Per i soggetti con problematiche respiratorie acquisite, risulta efficace lettiera con corteccia di conifera, pino mugo o eucalipto (i migliori balsamici ambientali).
Si calcola che, in stretta analogia con gli umani, il 25% dei cavalli soffra di rinite allergica, con lieve prevalenza nel sesso femminile; eguale anche l’esordio pluristagionale (da febbraio a settembre) e la proiezione “perenne” (parietaria, plantago, artemisia, betullacee tra le prime). Si crea un cross di reazioni tra allergeni alimentari e respiratori (anche acari e micofiti tutti, aspergillus, penicillum…).
Il miglior fieno è indubbiamente quello di primo taglio preferibilmente d’altura, il più ricco e polifita: formato da tante essenze bilanciate, ha tutte le sostanze concentrate in attesa dell’esplosione primaverile. Un’attenzione dei tempi era somministrarlo “tagliato”, (la vecchia mescola contadina consisteva in “aprire tre ballini, rispettivamente paglia, fieno di prima ed uno di seconda, e di questi, una forconata dell’uno e dell’altro creava il pagliaio unico di somministrazione quotidiana per la stalla, graminacee e leguminose, senza scelta, anche per omogeneità digestiva).

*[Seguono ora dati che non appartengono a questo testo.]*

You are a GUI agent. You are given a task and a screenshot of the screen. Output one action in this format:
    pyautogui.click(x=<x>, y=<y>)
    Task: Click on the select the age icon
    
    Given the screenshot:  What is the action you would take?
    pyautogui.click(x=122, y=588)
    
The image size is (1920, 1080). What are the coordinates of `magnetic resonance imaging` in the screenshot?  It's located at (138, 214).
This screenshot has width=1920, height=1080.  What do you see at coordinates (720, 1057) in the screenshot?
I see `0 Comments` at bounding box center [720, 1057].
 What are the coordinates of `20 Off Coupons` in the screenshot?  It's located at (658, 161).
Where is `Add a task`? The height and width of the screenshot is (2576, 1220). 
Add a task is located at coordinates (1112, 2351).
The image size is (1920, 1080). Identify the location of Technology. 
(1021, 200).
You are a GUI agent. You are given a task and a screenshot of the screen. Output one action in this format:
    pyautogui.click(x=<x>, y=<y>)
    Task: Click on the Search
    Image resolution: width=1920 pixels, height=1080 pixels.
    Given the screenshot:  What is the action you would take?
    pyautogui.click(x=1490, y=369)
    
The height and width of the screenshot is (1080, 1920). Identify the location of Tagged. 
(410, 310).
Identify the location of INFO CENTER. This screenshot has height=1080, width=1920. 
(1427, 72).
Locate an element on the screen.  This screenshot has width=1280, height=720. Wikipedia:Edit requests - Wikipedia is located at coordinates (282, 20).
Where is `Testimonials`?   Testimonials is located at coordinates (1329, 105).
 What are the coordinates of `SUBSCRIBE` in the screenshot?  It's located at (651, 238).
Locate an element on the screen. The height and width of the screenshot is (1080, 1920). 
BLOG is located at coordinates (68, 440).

Il fieno dev’essere grosso, ricco di fibra, che stimola la masticazione e la salivazione (prima digestio fit in hore: la prima digestione avviene in bocca). L’alimento grosso costringe ad una masticazione più accurata prima di inghiottirlo e l’animale “si guadagna” di più il cibo e nel contempo produce più saliva nello sminuzzamento (con relativi enzimi predigestivi).
Come riconoscere un buon fieno: non deve provenire da concimazioni con liquame suino (il cavallo non ne gradisce l’odore) così come è da evitare quello ricavato da pascolo recente di ovini (presenza potenziale di parassiti). Preferibile un primo sfalcio tagliato lungo, prima della fioritura (sostanze concentrate, alto valore proteico). Col fieno “lungo”, se ne valuta meglio la qualità (composizione) ed integrità, nonché la corretta asciugatura (anche per escludere la presenza delle terribili aflatossine).
Il cavallo è un animale che tende a mangiare tutta la giornata (poco e spesso, con brevi periodi di riposo) e la fibra irregolare stimola la sua peristalsi (movimento a serpente dell’intestino) con un salutare massaggio di transito. Nota bene che la maggior parte delle coliche è condizionata da carenza di fibra e peristalsi; conseguenti appaiono fermentazioni da ristagno, dovute ad eccessi di alimento di scarsa qualità ed abnorme produzione di gas. La maggior parte dei soggetti a sfondo colico risulta mal gestita anche nelle uscite.